____ VORLIEGENDER TEXT
Von Jürgen Schön
Die Erde ist eine Scheibe. Die dreht sich, wer auf ihr geht, kommt nicht vom Fleck. Ideal auch, um sich darauf auszuruhen. Die Erde ist ein großes Quadrat. Abgedeckt mit Torf, das dämpft den Fall. Wer hier lebt, lebt in einer eigenen Welt, in die Veränderungen nur zaghaft eindringen. Man tanzt auf dem Vulkan – wenn auch nicht ekstatisch, sondern entrückt und verspielt. Man ahnt die Gefahr und verweigert sich ihr.
Diesen Untergang einer Epoche beobachtet Anton Tschechow in seiner grotesken Komödie „Der Kirchgarten“. Jetzt hatte Karin Henkel das Stück im Kölner Schauspiel inszeniert – ein großer Theaterabend mit hochverdientem Premierenbeifall.
Eine Adelssippe mit Gefolge versammelt sich am Familiensitz. Sogar aus Paris sind sie angereist. Geldnot drückt, der weit berühmte Kirschgarten soll zwangsversteigert werden. Doch statt auf den Vorschlag einzugehen, das Grundstück zu parzellieren und darauf Sommerhäuschen für Großstädter zu bauen, wird nicht eingegangen. Stattdessen vertändelt man sich, fabuliert über Vergangenheit, Gegenwart und Zukunft, tratscht über die Familie, pflegt seine Marotten, stolpert durch die Gegend, trinkt und philosophiert, träumt und verschwendet das letzte Geld.
Elf Schauspielerinnen und Schauspieler erwecken als perfekt eingespieltes Ensemble ihre Figuren zum Leben, sensibel und variationsreich, zwischen Komik, Tragik und Wehmut, Karikatur und Realismus schwankend. Tiefe Trauer trägt keiner. Auch das Publikum muss keine Trauer tragen. Es wird immer wieder durch köstliche Slapstick-Einlagen bei Laune gehalten. Am grandiosesten durch Brigitte Cuvelier (sie sei ausnahmsweise namentlich hervorgehoben), die sich als wahrhaft Gummimensch-Akrobatin erweist.
________
▸ **AUFGABEN**:
1. Übersetze den Satz „Eine Adelssippe mit Gefolge versammelt sich am Familiensitz.“ aus der Theaterkritik ins Englische.
2. Wer hat das Stück laut der Theaterkritik im Kölner Schauspiel inszeniert?
3. Gib einen Abschnitt der Theaterkritik wortgetreu wieder: Setze bei den Worten „Diesen Untergang einer“ ein und höre nach „das letzte Geld.“ auf.
Die Zeilen sind eigenständiges Material und gehören nicht zur Theaterkritik.
____ VORLIEGENDE DATEN
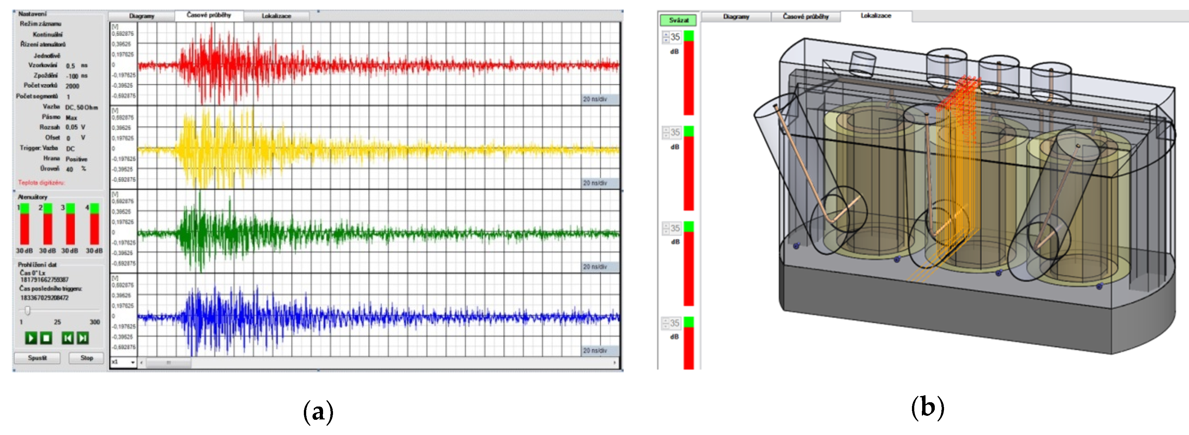Switch to left Diagramy tab
This screenshot has height=435, width=1189.
point(142,16)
________
▸ **ANTWORTEN**:
1. A noble clan with its entourage gathers at the family seat.

2. Karin Henkel hat das Stück im Kölner Schauspiel inszeniert.

3.
Diesen Untergang einer Epoche beobachtet Anton Tschechow in seiner grotesken Komödie „Der Kirchgarten“. Jetzt hatte Karin Henkel das Stück im Kölner Schauspiel inszeniert – ein großer Theaterabend mit hochverdientem Premierenbeifall.
Eine Adelssippe mit Gefolge versammelt sich am Familiensitz. Sogar aus Paris sind sie angereist. Geldnot drückt, der weit berühmte Kirschgarten soll zwangsversteigert werden. Doch statt auf den Vorschlag einzugehen, das Grundstück zu parzellieren und darauf Sommerhäuschen für Großstädter zu bauen, wird nicht eingegangen. Stattdessen vertändelt man sich, fabuliert über Vergangenheit, Gegenwart und Zukunft, tratscht über die Familie, pflegt seine Marotten, stolpert durch die Gegend, trinkt und philosophiert, träumt und verschwendet das letzte Geld.